Roles can be set explicitly in the stack YAML with propagation-role: originator | forwarder | terminal. If omitted, resolve-stack infers them: no downstream → terminal; frontend role → originator; else → forwarder.

Example (stack-one):

  • demo-fe (frontend) → originator: sets x-dev-session (and baggage) on requests to release-lifecycle-demo.
  • release-lifecycle-demo (BFF) → forwarder: receives header, stores in context, forwards when calling demo-api.
  • demo-api (API) → terminal: receives header, uses it for routing/logging, does not call other apps.

So: originator starts the chain, forwarder carries it through the middle, terminal ends the chain. That’s how “this PR’s” traffic is consistently tagged end-to-end.


3. Intercepting and “which app has changes”

What “intercept” means

On a PR run, the pipeline:

  1. Builds only the changed app(s) — i.e. the app whose repo had the PR (the changed-app param, e.g. demo-fe or release-lifecycle-demo). That becomes build-apps (one or more apps).
  2. Deploys one PR pod per built app, each running the PR’s image, with a Telepresence sidecar.
  3. Configures Telepresence to intercept traffic that matches the run’s header (e.g. x-dev-session: pr-42): requests to the existing Kubernetes Service for that app are sent to the PR pod instead of the normal (e.g. staging) deployment.

So: “intercepted” = “this app’s traffic, when it carries the PR header, is routed to the PR build of that app.” The app that has changes is exactly the app (or set of apps) in build-apps — the one(s) we built and deployed as PR pods. That’s the app “being intercepted” for that run.

How baggage/header relates to intercepting

  • The same header (e.g. x-dev-session: pr-42) is used for:
    • Telepresence intercept matching (route to PR pod when request has this header).
    • Validation: validate-stack-propagation sends a request from the entry with this header and checks it flows along the propagation chain and appears where expected.
    • Your own testing: you hit the entry with this header so the whole path uses “this PR’s” code where intercepts are active.
  • So that one header value ties together: “which run,” “which PR’s build,” and “which traffic gets routed to PR pods.”
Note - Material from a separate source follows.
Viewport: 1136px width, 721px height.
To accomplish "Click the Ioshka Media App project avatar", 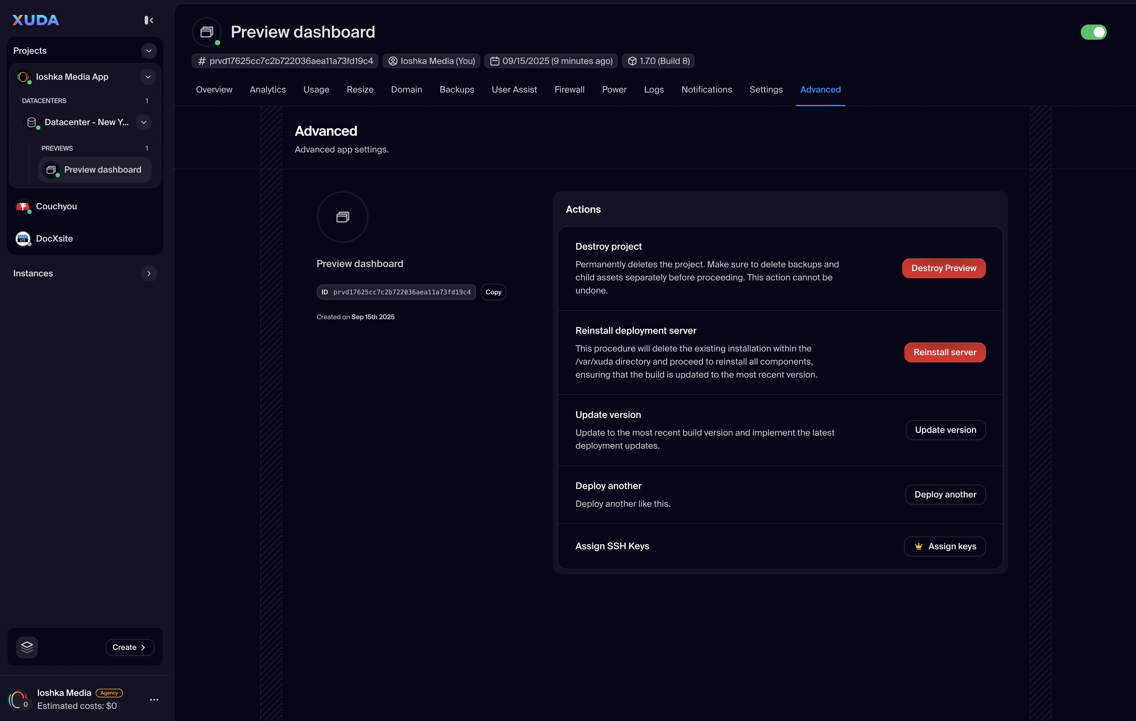I will [23, 77].
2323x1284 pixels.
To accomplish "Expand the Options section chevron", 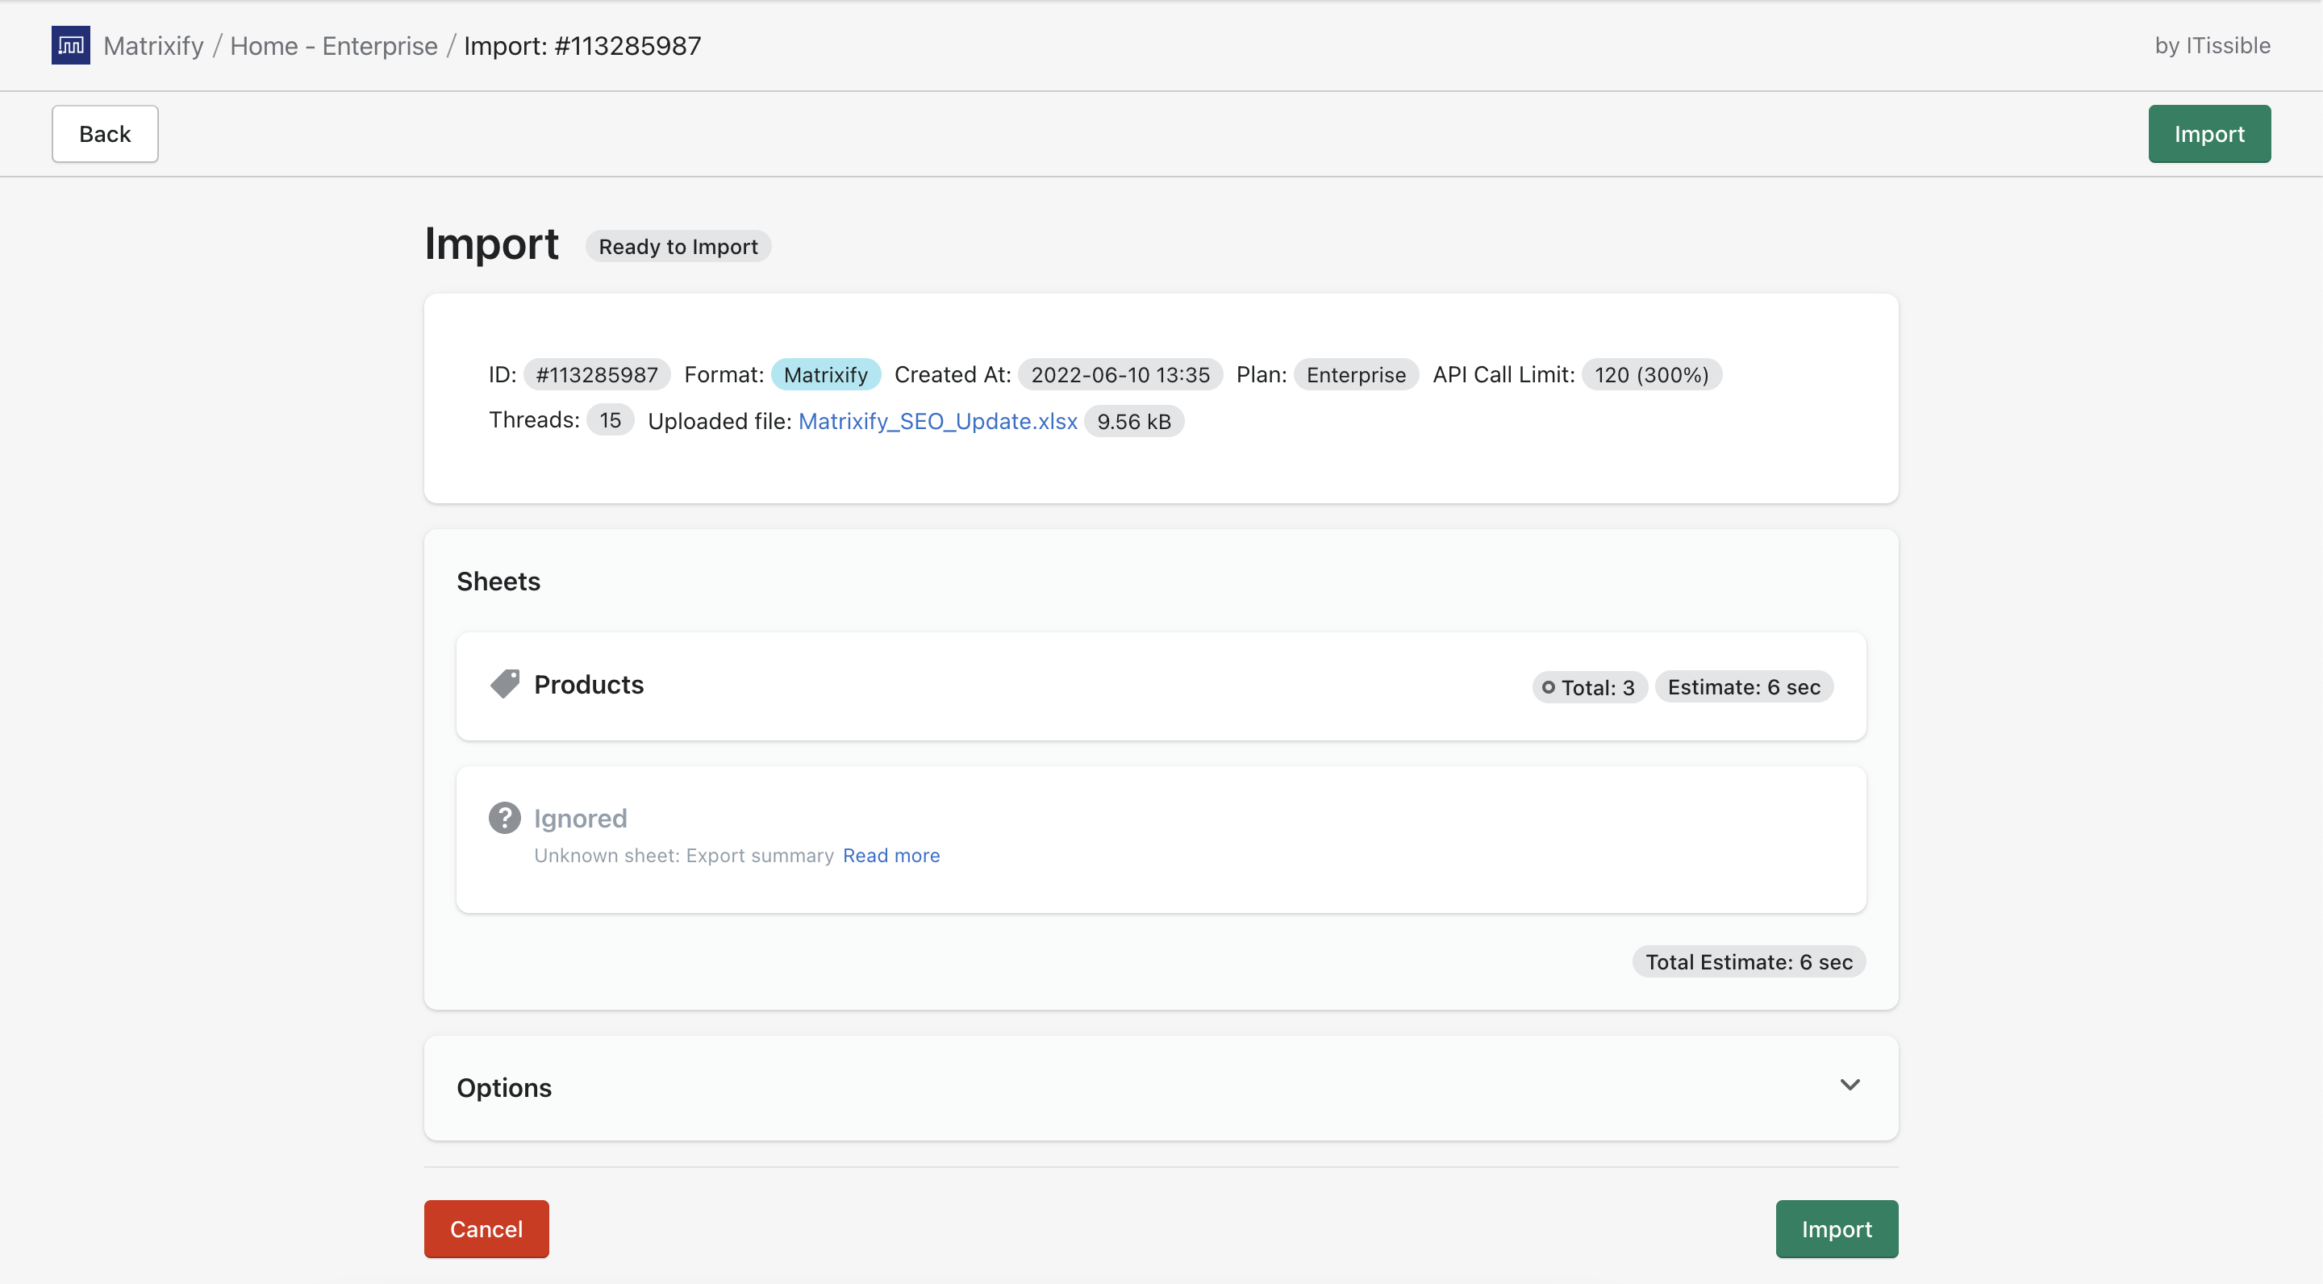I will pos(1849,1085).
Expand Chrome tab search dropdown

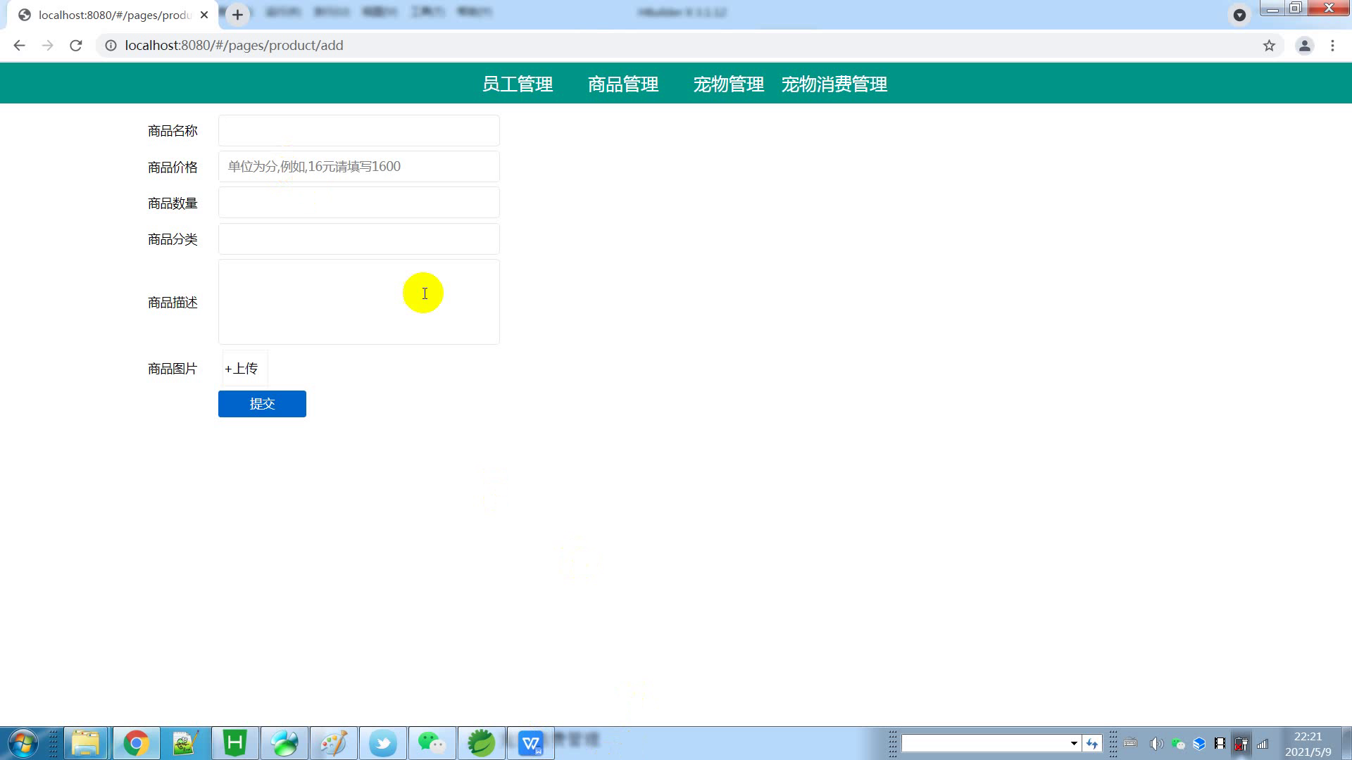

Why the three roles matter for intercepts

  • Originator must set the header so that any request from the user (or test harness) into the entry carries the session; then Telepresence can route that first hop to the entry’s PR pod if the entry is the changed app.
  • Forwarder must accept and forward the header so that when the changed app is a downstream service (e.g. demo-api), the request from the forwarder to that service still carries the header and Telepresence can route it to the API’s PR pod.
  • Terminal only needs to accept (and optionally log); it doesn’t forward. If the terminal is the changed app, the forwarder (or originator) must have sent the header so the terminal’s intercept can match.

So:

  • Which app has changes? → The app(s) in build-apps (on a PR, the changed-app).
  • Which app is “intercepted”? → Exactly those same apps: we deploy PR pods only for build-apps and attach intercepts for them; traffic that carries the run’s header is routed to those pods.
  • How does baggage fit in? → The three roles (originator / forwarder / terminal) define who sets, forwards, or only accepts the header/baggage so that intercepts can work no matter which node in the DAG is the one that changed.

4. Quick reference

Concept Meaning
DAG Stack = graph of apps; edges = downstream (caller → callee). Topo order, entry, propagation chain and build-apps come from this.
Originator Entry app; sets header/baggage on outgoing requests.
Forwarder Middle app; accepts and forwards header/baggage to downstreams.
Terminal Leaf app; accepts header/baggage, does not forward.
build-apps On PR = changed app(s); on merge = all apps. Only these are built and get PR pods (intercepts).
Intercept Telepresence routes requests with the run’s header to the PR pod for that app.
“Which app has changes” The app whose PR triggered the run = the single changed-app (and thus in build-apps); that’s the app being intercepted for that run.

For sequence diagrams that show intercept scenarios (originator only, forwarder only, terminal only, or multiple intercepted), see docs/c4-diagrams.md (“Dynamic Diagram: PR Intercept Scenarios”).

To implement propagation in application code and onboard a new stack, see TEAM-ONBOARDING-STACKS-AND-BAGGAGE.md.